→ Stored data entries

[Start of Attachment]

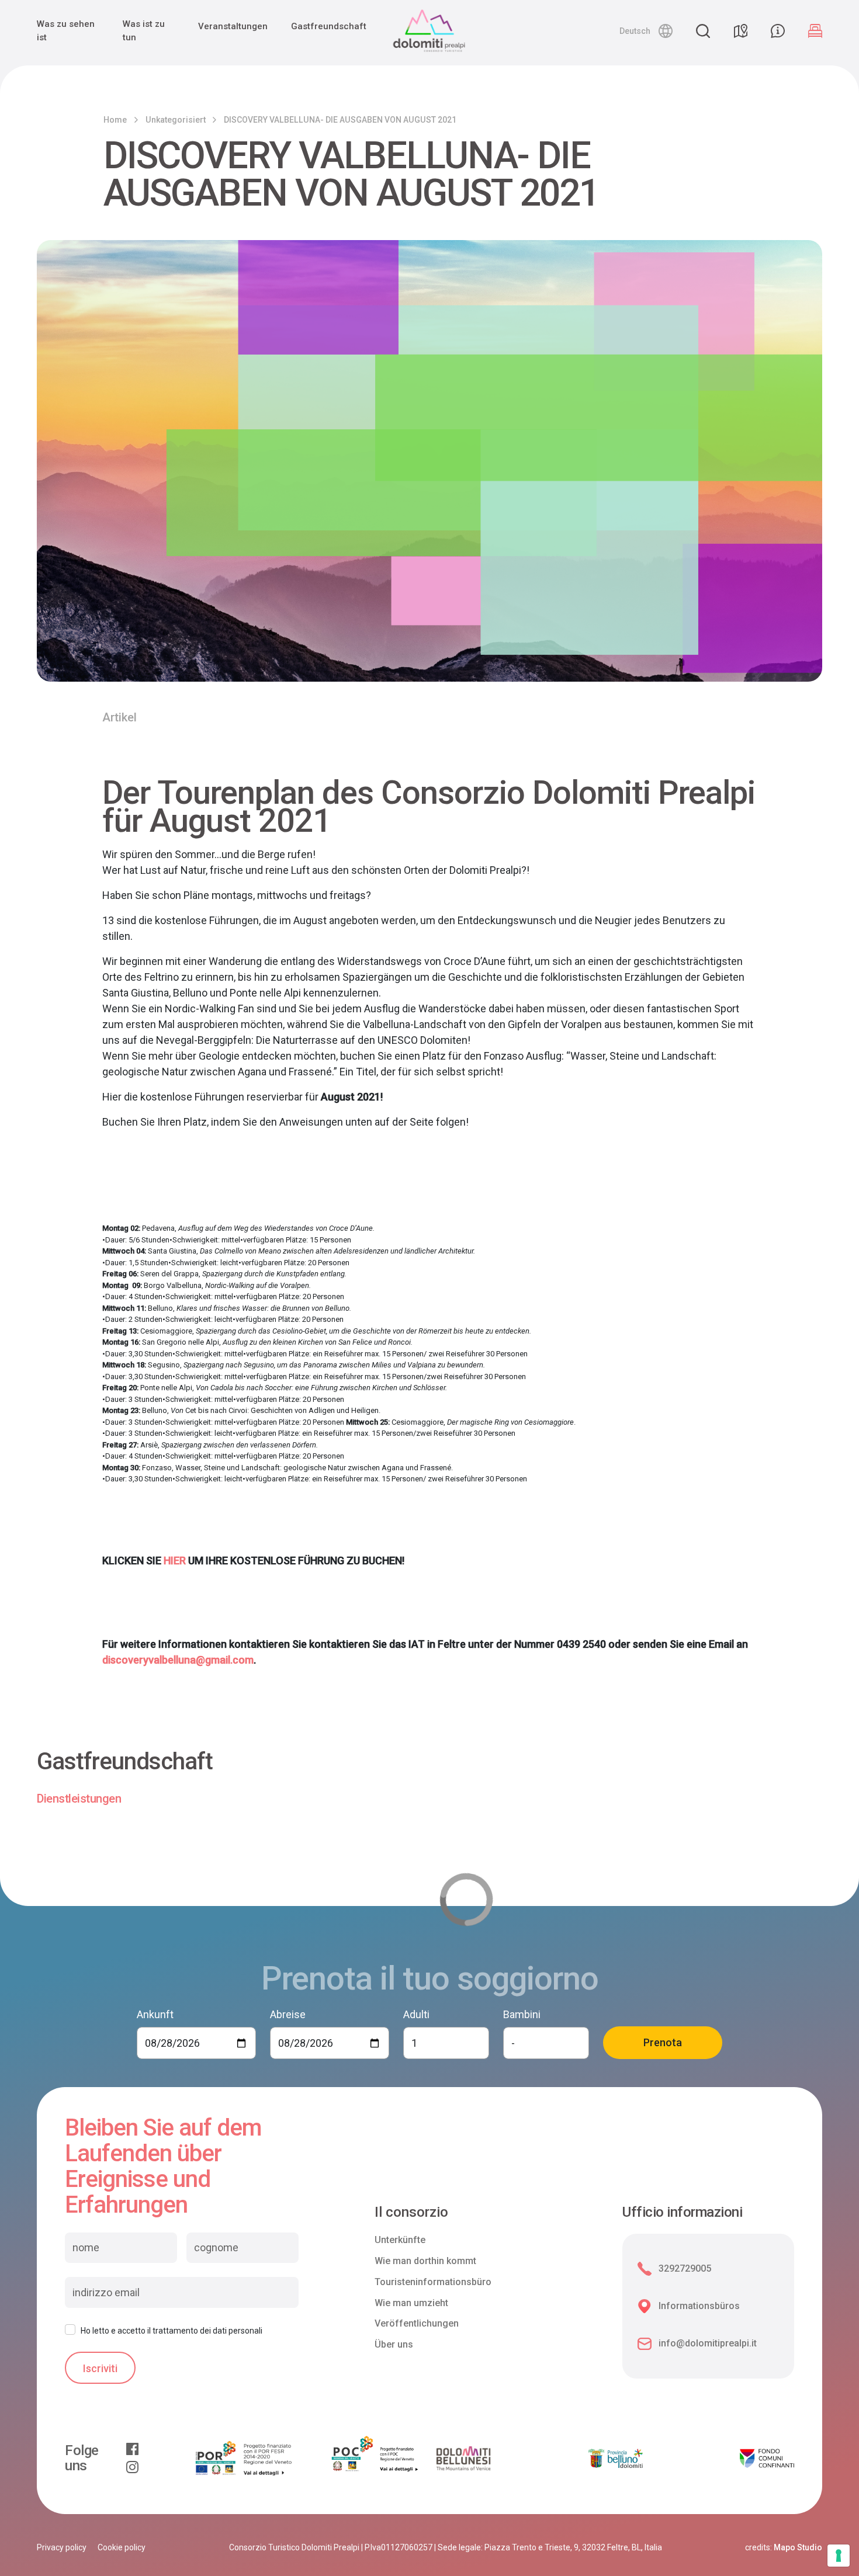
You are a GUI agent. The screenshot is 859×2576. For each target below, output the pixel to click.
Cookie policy (122, 2547)
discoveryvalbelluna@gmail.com (178, 1660)
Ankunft (155, 2014)
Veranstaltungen (233, 26)
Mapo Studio (798, 2547)
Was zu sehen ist (66, 31)
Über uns (394, 2344)
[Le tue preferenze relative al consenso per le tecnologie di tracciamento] (838, 2555)
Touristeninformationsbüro (433, 2281)
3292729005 (685, 2268)
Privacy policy (61, 2547)
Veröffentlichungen (417, 2323)
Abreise (288, 2014)
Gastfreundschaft (328, 26)
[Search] (703, 31)
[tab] (79, 1798)
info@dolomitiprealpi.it (708, 2343)
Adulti (416, 2014)
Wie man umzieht (411, 2302)
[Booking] (815, 31)
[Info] (778, 31)
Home (115, 119)
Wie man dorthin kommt (425, 2260)
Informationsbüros (699, 2305)
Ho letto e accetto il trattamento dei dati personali (171, 2330)
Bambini (522, 2014)
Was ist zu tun (144, 31)
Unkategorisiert (176, 119)
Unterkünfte (400, 2239)
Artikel (119, 717)
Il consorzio (411, 2212)
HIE (171, 1560)
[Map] (740, 31)
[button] (646, 31)
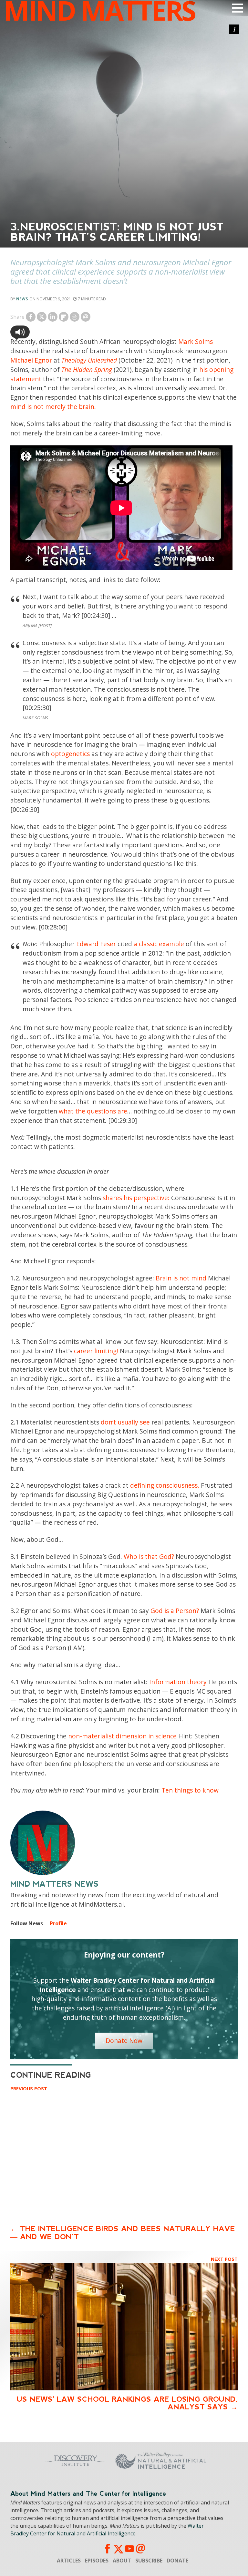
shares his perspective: (136, 1197)
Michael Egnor (31, 360)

[End of Attachment]

→ What is being asked
Each line from the one containing "Adulti (416, 2014)" through the last line of the entries above is to be extracted exactly. Pictures are not part of the copy.

→ Task result
Adulti (416, 2014)
Wie man umzieht (411, 2302)
[Booking] (815, 31)
[Info] (778, 31)
Home (115, 119)
Wie man dorthin kommt (425, 2260)
Informationsbüros (699, 2305)
Ho letto e accetto il trattamento dei dati personali (171, 2330)
Bambini (522, 2014)
Was ist zu tun (144, 31)
Unkategorisiert (176, 119)
Unterkünfte (400, 2239)
Artikel (119, 717)
Il consorzio (411, 2212)
HIE (171, 1560)
[Map] (740, 31)
[button] (646, 31)
shares his perspective: (136, 1197)
Michael Egnor (31, 360)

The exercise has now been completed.